Cash and cash equivalents

Cash and cash equivalents are basic financial assets and include cash in hand, deposits held at call with banks, other short-term liquid investments with original maturities of three months or less, and bank overdrafts. Bank overdrafts are shown within borrowings in creditors: amounts falling due within one year.

Trade and other creditors

Trade and other creditors are initially recognised at fair value and thereafter stated at amortised cost using the effective interest rate method, unless the effect of discounting would be immaterial, in which case they are stated at cost.

Financial instruments

Financial assets and financial liabilities are recognised when the Company becomes a party to the contractual provisions of the instrument.

Financial liabilities and equity instruments are classified according to the substance of the contractual arrangements entered into. An equity instrument is any contract that evidences a residual interest in the assets of the Company after deducting all of its liabilities.

Financial assets and liabilities are only offset in the Balance Sheet when, and only when there exists a legally enforceable right to set off the recognised amounts and the Company intends either to settle on a net basis, or to realise the asset and settle the liability simultaneously.

Provisions

Provisions are recognised when the Company has a present obligation (legal or constructive) as a result of a past event, it is probable that the Company will be required to settle that obligation and a reliable estimate can be made of the amount of the obligation.

The amount recognised as a provision is the best estimate of the consideration required to settle the present obligation at the Statement of Financial Position date, taking into account the risks and uncertainties surrounding the obligation. Where a provision is measured using the cash flows estimated to settle the present obligation, its carrying amount is the present value of those cash flows (when the effect of the time value of money is material).

When some or all of the economic benefits required to settle a provision are expected to be recovered from a third party, a receivable is recognised as an asset if it is virtually certain that reimbursement will be received and the amount of the receivable can be measured reliably.

Dividends

Equity dividends are recognised when they become legally payable. Interim equity dividends are recognised when paid. Final equity dividends are recognised when approved by the shareholders at an annual general meeting.

2. Employees

2024 2023
Number Number
Monthly average number of persons employed by the Company during the year, including the director 1 1

3. Tangible assets

Plant and machinery Office equipment Total
£ £ £
Cost
At 01 October 2023 2,227 132 2,359
Disposals ( 2,227) ( 132) ( 2,359)
At 30 September 2024 0 0 0
Accumulated depreciation
At 01 October 2023 1,832 132 1,964
Charge for the financial year 212 0 212
Disposals ( 2,044) ( 132) ( 2,176)
At 30 September 2024 0 0 0
Net book value
At 30 September 2024 0 0 0
At 30 September 2023 395 0 395

4. Debtors

2024 2023
£ £
Trade debtors 6,036 10,109
Other debtors 25,055 9,420
31,091 19,529

5. Creditors: amounts falling due within one year

2024 2023
£ £
Bank loans (secured) 4,173 2,365
Trade creditors 240 996
Amounts owed to director 0 81
Accruals 3,000 3,000
Taxation and social security 3,318 4,025
Other creditors 48 1,952
10,779 12,419

Bank loans are secured against the assets of the company.
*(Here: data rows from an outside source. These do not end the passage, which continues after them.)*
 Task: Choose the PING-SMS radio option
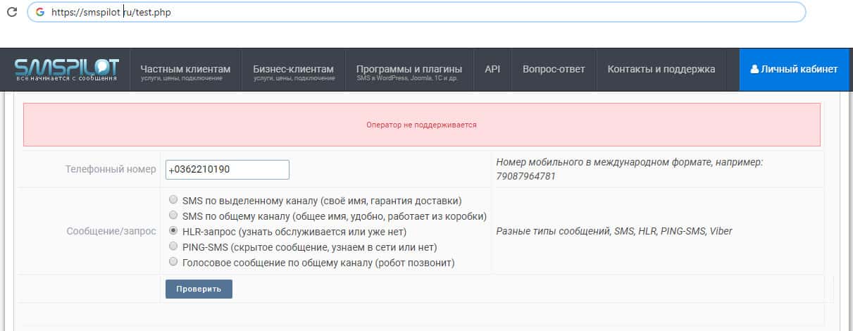point(173,246)
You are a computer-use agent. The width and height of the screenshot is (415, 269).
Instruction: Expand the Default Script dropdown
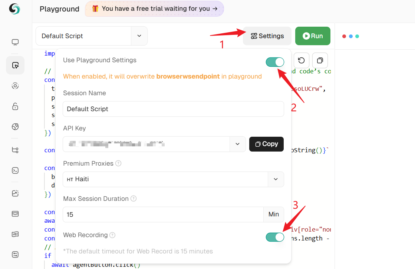point(139,36)
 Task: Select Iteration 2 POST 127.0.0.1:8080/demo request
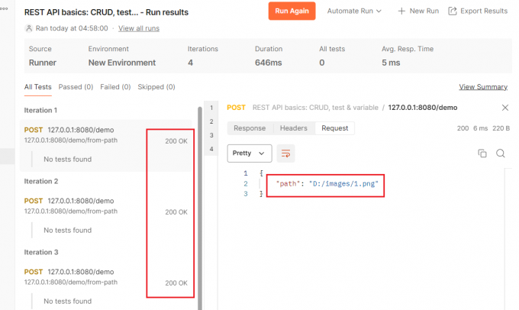pos(80,201)
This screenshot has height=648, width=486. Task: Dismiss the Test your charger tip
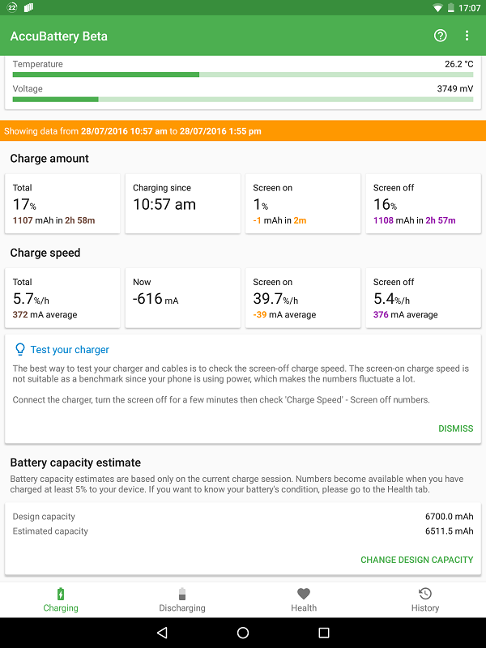[455, 428]

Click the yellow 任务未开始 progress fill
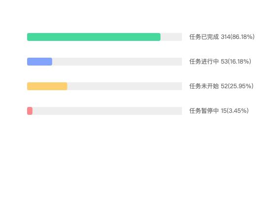(x=47, y=86)
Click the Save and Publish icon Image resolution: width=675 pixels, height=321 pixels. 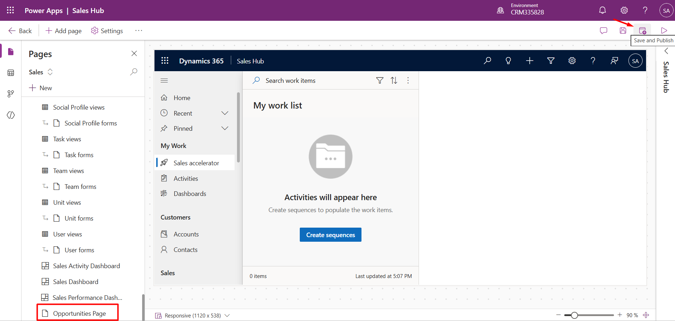643,31
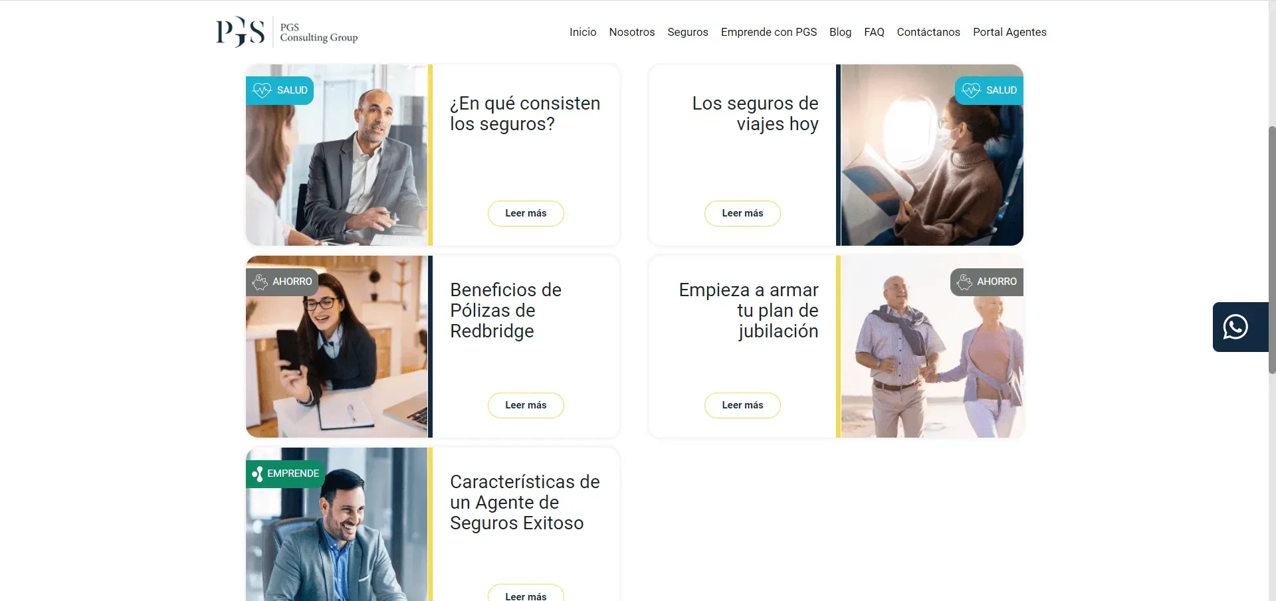Click the page vertical scrollbar
The image size is (1276, 601).
pos(1272,249)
6. Creditors: amounts falling due after more than one year

2024 2023
£ £
Bank loans (secured) 0 4,233

Bank loans are secured against the assets of the company.

7. Called-up share capital

2024 2023
£ £
Allotted, called-up and fully-paid
1 Ordinary share of £ 1.00 1 1

8. Financial commitments

Pensions

The Company operates a defined contribution pension scheme for the director and employees. The assets of the scheme are held separately from those of the Company in an independently administered fund.

9. Related party transactions

Transactions with the entity's director

2024 2023
£ £
Amounts owed by/(to) the director to the company 13,126 (81)

The overdrawn directors loan account was repaid just after the year end. Interest has been charged on the overdrawn amount at the appropriate rates.